- WHAT YOU ARE ASKED TO DO:
Output each record exactly. Leave none out.
SOURCE RECORDS section start
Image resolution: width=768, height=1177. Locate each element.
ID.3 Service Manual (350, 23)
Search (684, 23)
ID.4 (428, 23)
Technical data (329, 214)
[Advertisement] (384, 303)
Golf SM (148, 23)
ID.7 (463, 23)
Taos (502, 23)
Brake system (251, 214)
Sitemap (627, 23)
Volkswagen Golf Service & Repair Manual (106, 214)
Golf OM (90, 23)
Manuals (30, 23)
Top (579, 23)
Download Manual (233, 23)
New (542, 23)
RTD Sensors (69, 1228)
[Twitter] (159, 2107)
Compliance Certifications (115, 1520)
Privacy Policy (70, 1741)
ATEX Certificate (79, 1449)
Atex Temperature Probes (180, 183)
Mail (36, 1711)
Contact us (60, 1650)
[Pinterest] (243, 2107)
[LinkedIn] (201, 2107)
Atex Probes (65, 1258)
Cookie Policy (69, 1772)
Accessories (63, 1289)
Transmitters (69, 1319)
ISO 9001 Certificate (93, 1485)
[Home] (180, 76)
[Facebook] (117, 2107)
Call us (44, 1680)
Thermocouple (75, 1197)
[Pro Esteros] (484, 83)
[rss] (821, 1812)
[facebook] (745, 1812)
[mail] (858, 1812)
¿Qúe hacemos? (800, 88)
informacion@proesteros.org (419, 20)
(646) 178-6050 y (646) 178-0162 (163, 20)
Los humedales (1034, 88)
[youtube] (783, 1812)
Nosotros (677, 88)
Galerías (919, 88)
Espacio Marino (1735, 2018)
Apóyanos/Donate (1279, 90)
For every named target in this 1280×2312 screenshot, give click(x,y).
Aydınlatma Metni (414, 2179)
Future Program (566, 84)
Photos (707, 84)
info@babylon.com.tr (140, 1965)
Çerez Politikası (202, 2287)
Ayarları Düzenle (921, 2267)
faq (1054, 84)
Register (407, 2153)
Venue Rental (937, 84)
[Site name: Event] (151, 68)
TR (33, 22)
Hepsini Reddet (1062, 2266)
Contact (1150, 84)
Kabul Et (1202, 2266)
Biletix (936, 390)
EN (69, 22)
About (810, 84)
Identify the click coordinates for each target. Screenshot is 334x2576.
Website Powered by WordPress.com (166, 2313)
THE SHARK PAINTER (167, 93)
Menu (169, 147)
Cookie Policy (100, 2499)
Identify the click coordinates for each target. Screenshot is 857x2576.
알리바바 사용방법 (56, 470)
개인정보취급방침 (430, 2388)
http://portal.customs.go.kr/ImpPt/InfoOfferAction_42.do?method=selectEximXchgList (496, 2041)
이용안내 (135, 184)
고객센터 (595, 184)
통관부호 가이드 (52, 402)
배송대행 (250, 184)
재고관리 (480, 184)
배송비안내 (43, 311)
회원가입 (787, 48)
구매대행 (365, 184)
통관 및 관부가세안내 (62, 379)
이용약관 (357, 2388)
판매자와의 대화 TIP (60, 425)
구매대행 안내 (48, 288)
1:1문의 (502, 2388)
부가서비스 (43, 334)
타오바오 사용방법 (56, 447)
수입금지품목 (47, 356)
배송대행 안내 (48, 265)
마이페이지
SOURCE RECORDS section end
- THE COMPLETED TASK:
Image resolution: width=768, height=1177. Locate each element.
ID.3 Service Manual (350, 23)
Search (684, 23)
ID.4 (428, 23)
Technical data (329, 214)
[Advertisement] (384, 303)
Golf SM (148, 23)
ID.7 (463, 23)
Taos (502, 23)
Brake system (251, 214)
Sitemap (627, 23)
Volkswagen Golf Service & Repair Manual (106, 214)
Golf OM (90, 23)
Manuals (30, 23)
Top (579, 23)
Download Manual (233, 23)
New (542, 23)
RTD Sensors (69, 1228)
[Twitter] (159, 2107)
Compliance Certifications (115, 1520)
Privacy Policy (70, 1741)
ATEX Certificate (79, 1449)
Atex Temperature Probes (180, 183)
Mail (36, 1711)
Contact us (60, 1650)
[Pinterest] (243, 2107)
[LinkedIn] (201, 2107)
Atex Probes (65, 1258)
Cookie Policy (69, 1772)
Accessories (63, 1289)
Transmitters (69, 1319)
ISO 9001 Certificate (93, 1485)
[Home] (180, 76)
[Facebook] (117, 2107)
Call us (44, 1680)
Thermocouple (75, 1197)
[Pro Esteros] (484, 83)
[rss] (821, 1812)
[facebook] (745, 1812)
[mail] (858, 1812)
¿Qúe hacemos? (800, 88)
informacion@proesteros.org (419, 20)
(646) 178-6050 y (646) 178-0162 (163, 20)
Los humedales (1034, 88)
[youtube] (783, 1812)
Nosotros (677, 88)
Galerías (919, 88)
Espacio Marino (1735, 2018)
Apóyanos/Donate (1279, 90)
For every named target in this 1280×2312 screenshot, give click(x,y).
Aydınlatma Metni (414, 2179)
Future Program (566, 84)
Photos (707, 84)
info@babylon.com.tr (140, 1965)
Çerez Politikası (202, 2287)
Ayarları Düzenle (921, 2267)
faq (1054, 84)
Register (407, 2153)
Venue Rental (937, 84)
[Site name: Event] (151, 68)
TR (33, 22)
Hepsini Reddet (1062, 2266)
Contact (1150, 84)
Kabul Et (1202, 2266)
Biletix (936, 390)
EN (69, 22)
About (810, 84)
Identify the click coordinates for each target. Screenshot is 334x2576.
Website Powered by WordPress.com (166, 2313)
THE SHARK PAINTER (167, 93)
Menu (169, 147)
Cookie Policy (100, 2499)
Identify the click coordinates for each target. Screenshot is 857x2576.
알리바바 사용방법 (56, 470)
개인정보취급방침 (430, 2388)
http://portal.customs.go.kr/ImpPt/InfoOfferAction_42.do?method=selectEximXchgList (496, 2041)
이용안내 (135, 184)
고객센터 (595, 184)
통관부호 가이드 (52, 402)
배송대행 (250, 184)
재고관리 (480, 184)
배송비안내 (43, 311)
회원가입 (787, 48)
구매대행 (365, 184)
통관 및 관부가세안내 (62, 379)
이용약관 (357, 2388)
판매자와의 대화 TIP (60, 425)
구매대행 안내 (48, 288)
1:1문의 (502, 2388)
부가서비스 (43, 334)
타오바오 사용방법 (56, 447)
수입금지품목 (47, 356)
배송대행 안내 (48, 265)
마이페이지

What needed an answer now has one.